Much is being said about declining numbers of some breeding birds and how that relates to the massive drop in flying insects across Europe and the further loss of marginal land from agricultural landscapes. It seems the blame is frequently attributed to intensification of agricultural practices and this is often in turn attributed to EU legislation embodied in CAP. To me this explanation is far too simplistic. There is very little intensive agriculture anywhere near where I live and there is still much undeveloped land including large areas of uncultivated military; yet there are still only a tiny proportion of the flying insects about as there used to be. I am old enough to remember it wasn’t long ago that ones car windscreen would be covered in squashed insects particularly during a summer like we have just enjoyed/endured.
I have little doubt that the causes for declines in insects and hence birds are largely anthropogenic but they are going to end up being a cocktail of atmospheric pollution/habitat fragmentation/interruptions to migration routes/hunting/climate change as well as industrialisation of agriculture and subsidy driven farming. Most real farmers instinctively understand the arguments for conservation, most profit driven agribusinesses simply don’t care enough.

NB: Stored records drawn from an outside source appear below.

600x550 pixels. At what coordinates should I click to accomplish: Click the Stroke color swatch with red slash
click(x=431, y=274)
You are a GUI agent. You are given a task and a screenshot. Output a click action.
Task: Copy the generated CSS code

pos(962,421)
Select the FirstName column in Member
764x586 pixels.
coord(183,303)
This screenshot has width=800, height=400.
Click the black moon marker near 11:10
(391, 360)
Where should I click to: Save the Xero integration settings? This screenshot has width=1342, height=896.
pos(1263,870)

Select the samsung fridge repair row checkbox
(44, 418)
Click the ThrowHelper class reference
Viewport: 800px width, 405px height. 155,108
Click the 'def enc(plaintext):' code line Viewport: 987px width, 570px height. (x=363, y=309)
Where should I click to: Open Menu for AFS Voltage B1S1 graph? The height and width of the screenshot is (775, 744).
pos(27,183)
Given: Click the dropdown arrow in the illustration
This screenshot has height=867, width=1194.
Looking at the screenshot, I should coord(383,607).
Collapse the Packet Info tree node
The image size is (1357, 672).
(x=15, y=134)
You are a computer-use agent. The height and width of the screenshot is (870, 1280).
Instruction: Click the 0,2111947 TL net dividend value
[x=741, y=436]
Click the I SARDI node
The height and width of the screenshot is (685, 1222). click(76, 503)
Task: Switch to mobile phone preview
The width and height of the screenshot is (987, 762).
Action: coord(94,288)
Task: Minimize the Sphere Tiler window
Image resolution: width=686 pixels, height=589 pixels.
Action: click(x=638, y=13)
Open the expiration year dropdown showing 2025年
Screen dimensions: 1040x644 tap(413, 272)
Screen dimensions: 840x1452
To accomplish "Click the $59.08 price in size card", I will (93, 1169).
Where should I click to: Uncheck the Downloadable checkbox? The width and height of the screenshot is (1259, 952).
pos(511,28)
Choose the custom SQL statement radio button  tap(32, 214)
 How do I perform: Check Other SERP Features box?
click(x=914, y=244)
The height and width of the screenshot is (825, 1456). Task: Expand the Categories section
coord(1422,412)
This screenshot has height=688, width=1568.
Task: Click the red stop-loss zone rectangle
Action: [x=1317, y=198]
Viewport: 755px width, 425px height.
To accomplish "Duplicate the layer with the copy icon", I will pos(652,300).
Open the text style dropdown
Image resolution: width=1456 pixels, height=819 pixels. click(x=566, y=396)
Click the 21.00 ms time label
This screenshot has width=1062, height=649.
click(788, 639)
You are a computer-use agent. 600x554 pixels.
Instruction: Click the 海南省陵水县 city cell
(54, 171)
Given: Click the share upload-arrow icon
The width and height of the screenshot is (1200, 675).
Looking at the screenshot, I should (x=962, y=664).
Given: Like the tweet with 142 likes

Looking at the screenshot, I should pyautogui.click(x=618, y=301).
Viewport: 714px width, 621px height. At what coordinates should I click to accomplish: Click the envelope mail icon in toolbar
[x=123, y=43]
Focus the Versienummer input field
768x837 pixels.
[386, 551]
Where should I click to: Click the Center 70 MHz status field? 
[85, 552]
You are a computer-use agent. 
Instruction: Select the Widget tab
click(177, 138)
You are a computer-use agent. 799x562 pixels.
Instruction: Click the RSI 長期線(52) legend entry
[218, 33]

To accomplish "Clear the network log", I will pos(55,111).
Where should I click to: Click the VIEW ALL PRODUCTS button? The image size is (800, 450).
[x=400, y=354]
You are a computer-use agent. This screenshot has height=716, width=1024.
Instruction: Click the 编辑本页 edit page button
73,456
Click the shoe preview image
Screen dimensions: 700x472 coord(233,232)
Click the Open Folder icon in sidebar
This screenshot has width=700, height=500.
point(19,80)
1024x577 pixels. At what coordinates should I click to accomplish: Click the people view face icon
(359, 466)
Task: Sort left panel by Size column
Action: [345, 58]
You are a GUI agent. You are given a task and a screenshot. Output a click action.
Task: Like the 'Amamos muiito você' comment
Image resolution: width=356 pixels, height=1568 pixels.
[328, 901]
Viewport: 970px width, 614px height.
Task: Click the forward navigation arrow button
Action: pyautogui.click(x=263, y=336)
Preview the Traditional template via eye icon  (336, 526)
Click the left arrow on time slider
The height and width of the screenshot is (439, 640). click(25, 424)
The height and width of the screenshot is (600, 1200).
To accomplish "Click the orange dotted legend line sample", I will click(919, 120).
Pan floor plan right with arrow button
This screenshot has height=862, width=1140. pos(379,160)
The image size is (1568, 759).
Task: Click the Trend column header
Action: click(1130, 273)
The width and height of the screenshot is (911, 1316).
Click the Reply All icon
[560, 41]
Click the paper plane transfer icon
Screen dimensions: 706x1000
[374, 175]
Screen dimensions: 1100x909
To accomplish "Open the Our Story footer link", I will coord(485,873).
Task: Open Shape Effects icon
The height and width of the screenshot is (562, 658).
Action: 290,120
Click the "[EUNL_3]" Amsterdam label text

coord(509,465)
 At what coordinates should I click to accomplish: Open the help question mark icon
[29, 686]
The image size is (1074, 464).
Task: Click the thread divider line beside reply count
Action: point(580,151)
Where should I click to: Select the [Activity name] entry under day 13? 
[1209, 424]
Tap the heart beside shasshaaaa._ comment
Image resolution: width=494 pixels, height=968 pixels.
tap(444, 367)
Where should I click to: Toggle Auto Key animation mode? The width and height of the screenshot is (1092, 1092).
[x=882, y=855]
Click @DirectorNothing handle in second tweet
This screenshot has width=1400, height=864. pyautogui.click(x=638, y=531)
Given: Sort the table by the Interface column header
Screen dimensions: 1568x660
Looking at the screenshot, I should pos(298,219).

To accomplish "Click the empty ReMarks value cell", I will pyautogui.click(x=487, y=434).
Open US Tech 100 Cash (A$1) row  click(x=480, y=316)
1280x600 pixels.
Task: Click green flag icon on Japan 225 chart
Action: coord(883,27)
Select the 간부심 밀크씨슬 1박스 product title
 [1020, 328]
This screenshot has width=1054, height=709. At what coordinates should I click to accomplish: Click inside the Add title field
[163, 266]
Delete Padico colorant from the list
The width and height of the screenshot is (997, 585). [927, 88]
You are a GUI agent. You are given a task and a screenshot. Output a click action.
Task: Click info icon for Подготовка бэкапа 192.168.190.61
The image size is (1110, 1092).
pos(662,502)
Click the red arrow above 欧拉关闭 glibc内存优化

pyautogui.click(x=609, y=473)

Unusual happenings in my life always seem to involve wildlife and last weekend was a pretty strange coincidence…..
An afternoon with Roy and Vala, they of of the garden of wildlife and peace, is always an intense pleasure with talk of family and the creatures and plants that they share their life with. July and early August is the quiet time for most birds with an almost complete lack of song whilst birds undertake moults which require discretion to reduce the threat of predators during the periods of reduced flying ability. Birds concentrate on feeding and keeping safe rather than advertising their presence with song. So quiet gardens everywhere including Roys! Still got hand tame Robin though!
High summer is the time of flowers and insects but this really hot dry weather presents problems for both. Plants including flowers are obviously having a shorter life , unless watered, but it is an unseen knock on effect which is likely to cause a longer lasting ripple to insect populations. On the surface it looks like a good year for most butterflies (yet again those that overwinter as butterflies have done poorly) but there is a serious problem for the larvae, not enough food of good quality. A year of boom in some butterflies this year may be followed next year by a crash due to a lack of healthy larvae to overwinter.
Before we left our hosts I had the opportunity to have a quiet chat with their resident Hedgehog. Have to say he, she, is the biggest hedgehog I have ever seen! A delight for me as I have never seen a Hedgehog in my garden, 24 years and nearly everything else you could expect but no Hedgehog but then……
As we pulled in to our drive at home my wife remarked that “wouldn’t it be nice to find a hedgehog in the garden?” The words were barely out of her mouth when we both spied a dark shape on the lawn next the drive… Yep our first ever hedgehog at home!! Smaller and speedily hid in the honeysuckle stems at the base of a pear tree, hence no photo, but a joy nonetheless.
Do remember that planting native species in your garden is great for wildlife and makes common sense as they are likely to be best adapted to UK conditions (Ok there is little that can cope with this heat and drought!).